A growing number of micro-peptides (miPs) have been identified and annotated in recent years. However, the biological significance of these hidden genomic products remains unclear. In this study, we established a novel strategy to screen human miPs with metabolic relevance by identifying miPs linked to metabolic traits in GWAS datasets. The selected miP, SMIM30, represents a promising drug target due to its capacity to regulate both adipose tissue and systemic insulin sensitivity. We demonstrated that SMIM30 functions as a modulator of inflammatory responses in ex vivo/in vitro macrophage systems. Specifically, isolated mouse peritoneal macrophage and mouse macrophage cell line, IC-21, were treated with LPS with/without SMIM30 expression. Differentially expressed genes can be obtained from RNAseq results, which may guide the characterization of SMIM30-related biological pathways.

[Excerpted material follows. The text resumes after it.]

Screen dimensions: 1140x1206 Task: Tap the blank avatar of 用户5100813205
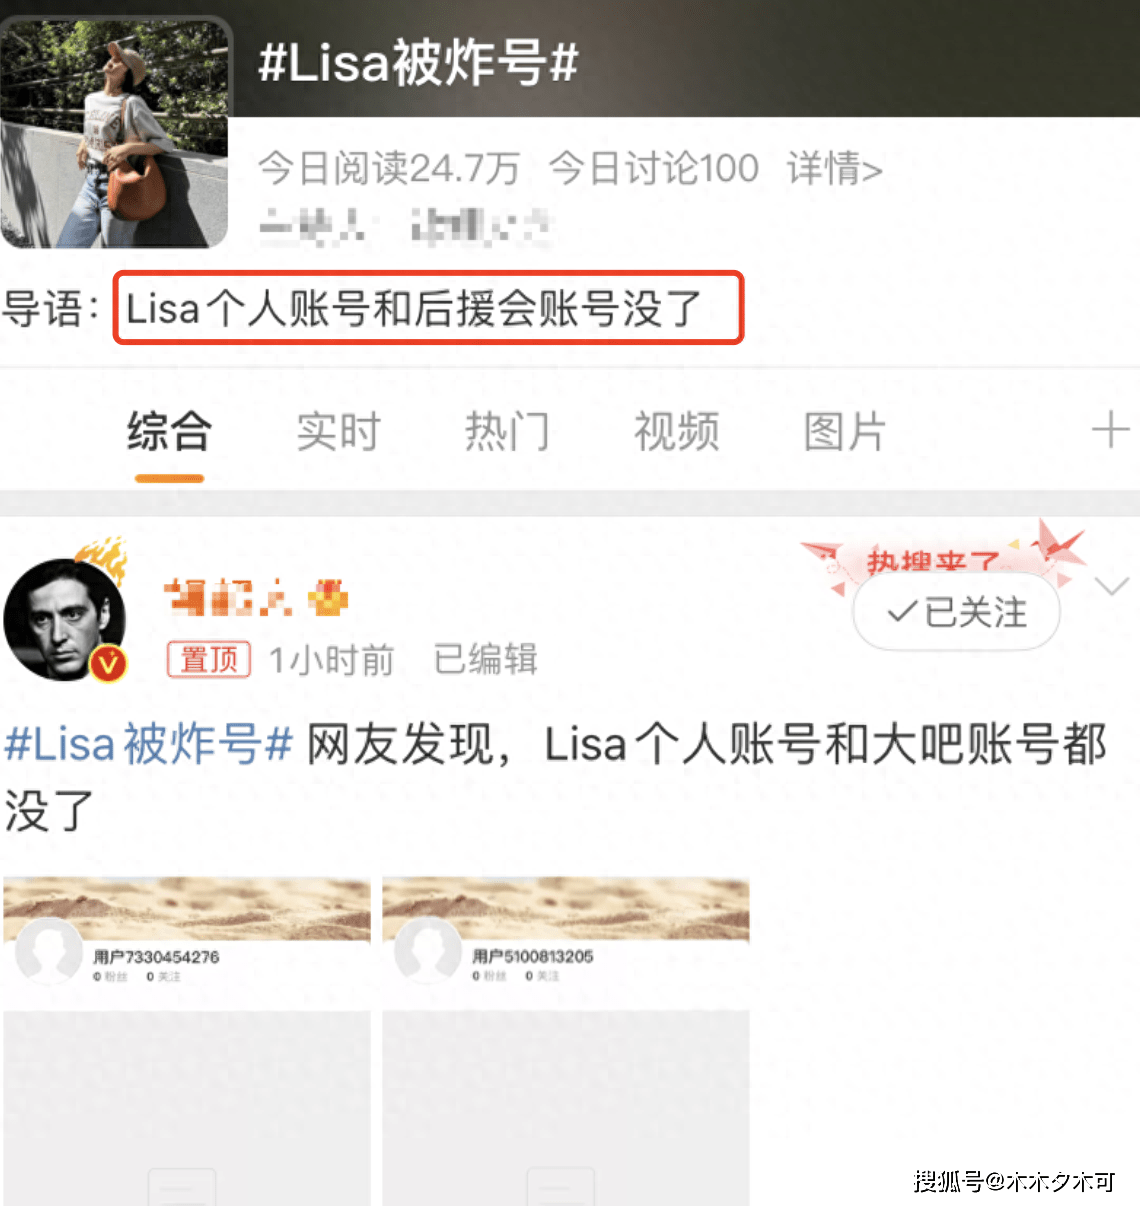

Overall design: (1) Peritoneal macrophages were isolated from wild-type or SMIM30-Mut mice, with 2´106 cells seeded on the 24-well-plates. Cells were treated with 5ng/ml LPS for 6 hours before collection for RNA isolation. Data shown is triplicates of wild-type or SMIM-30 Mut macrophages. (2) Peritoneal macrophages were isolated from SMIM30-Mut mice, with 2´106 cells seeded on the 24-well-plates. Six hours after seeding, SMIM30-overexpression adenovirus or control adenovirus was added to the wells. Cells were treated with adenovirus for 24h. Cells were then treated with 5ng/ml LPS for 6 hours before collection for RNA isolation. Data shown is triplicates of SMIIM30 overexpression or SMIM-30 Mut macrophages. (3) IC-21 was obtained from ATCC and cultured following manufacturer's instructions. SMIM30 loss-of-function was accomplished by transfection of IC-21 cells with SMIM30 siRNA for 24 hours. Cells were then treated with 5ng/ml LPS for 6 hours before collection for RNA isolation. Data shown is triplicates of wild-type or SMIM-30 knockdown IC-21 cells.